Edited by Danny Bishop
Patch Management Overview
System security is a critical consideration for eCommerce platforms, and the timely application of software patches is essential to ensuring systems remain secure as threats evolve. This document addresses some of the risks, challenges, and potential solutions eCommerce merchants, and their solution providers, should consider in order to reduce the likelihood of a data breach.
As technology evolves, keeping systems current requires commitment. Neglected systems may be subject to a range of vulnerabilities that could lead to a serious compromise. While vulnerabilities vary in complexity and applicability, the end result of most system compromises comes down to two words no business ever wants to confront: data theft. Credit card account details, email addresses, and other Personal Identifying Information (PII) are of high-value and are therefore common targets in most data breaches. As a result, eCommerce platforms are prime targets for exploitation:
- 4.2 percent of all Magento Stores Globally are Leaking Payment and Customer Data
- Zombie money machines (malware that skims payment details)
From an eCommerce perspective, the technical nature of any given vulnerability is less important than understanding the risk the vulnerability presents. Some of the risks presented by system vulnerabilities include, but are by no means limited to:
- Brand damage and loss of consumer confidence
- Financial exposure, liability, and loss
- Compliance complications (PCI, GDPR, HIPPA, etc.)
In fact, a quick Google search reveals an abundance of data breaches that took place in the past decade wherein businesses suffered losses and fines reaching into the hundreds of millions of dollars. According to a report commissioned by IBM and conducted by the Ponemon Institute LLC, “[the] global average cost of a data breach is up 6.4 percent over the previous year to $3.86 million.”
If the average cost of a data breach is not alarming enough, consider the following examples which illustrate just how overwhelming a data breach can be for larger entities:
- Yahoo : More than 1 billion user accounts. Total cost: $350 million
- Target : 41 million user accounts. Total cost: $202 million
- Equifax : 143 million user accounts. Total cost: $TBD (expected to be hundreds of millions)

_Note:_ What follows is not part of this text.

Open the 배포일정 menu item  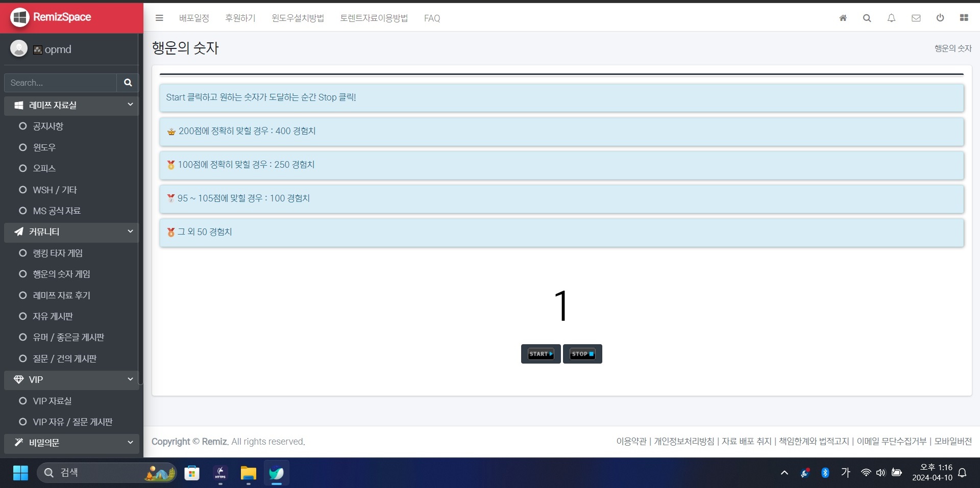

The effort required to restore and maintain compliance with regulatory and industry standards (HIPPA, GDPR, PCI DSS, etc.) significantly contributes to the high financial cost of data breaches. Following a data breach, the minimum standards of compliance often increase drastically for the compromised entity due to a higher degree of perceived vulnerability by regulators and industry watchdogs. From this perspective, it is clear why regular, incremental patch management should be favored over post-compromise damage control.

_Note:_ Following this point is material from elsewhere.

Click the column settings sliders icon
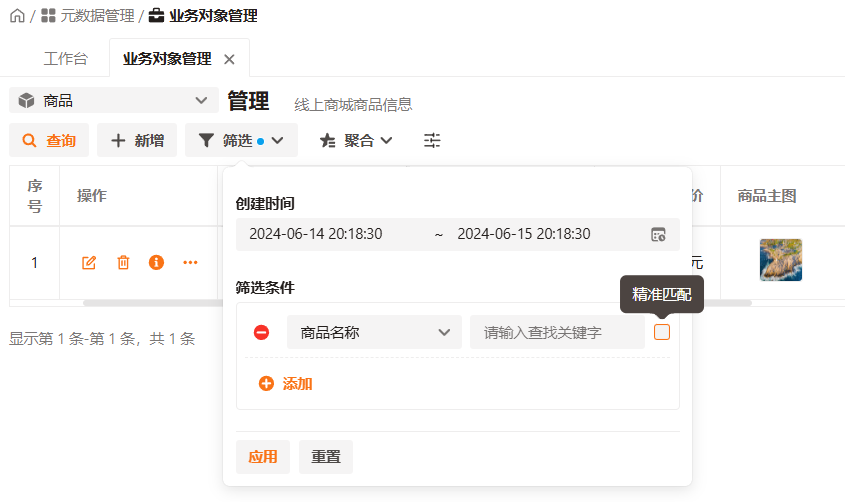Screen dimensions: 845x502 [432, 141]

While larger brands are likely capable of weathering the financial impact and negative publicity that come with a data breach, smaller brands are at risk of being eliminated by market and regulatory forces that are unwilling to accept losses caused by an apparent unwillingness to maintain secure systems.
Incredibly, almost 60 percent of organizations that suffered a data breach in the previous two years have acknowledged that a known, unpatched vulnerability was the root cause of their data breach. This sobering statistic might lead one to wonder why these organizations were delinquent with respect to patch management. There are numerous reasons (excuses) organizations offer to explain why they neglect regular patching. The most common include:
- They lack staff trained to complete the work successfully
- They lack the budget necessary to keep up with ongoing maintenance
- They do not fully understand the risks of not keeping up with patches
- They suffer operational paralysis due to the volume of applicable patches and an inability to manage them effectively.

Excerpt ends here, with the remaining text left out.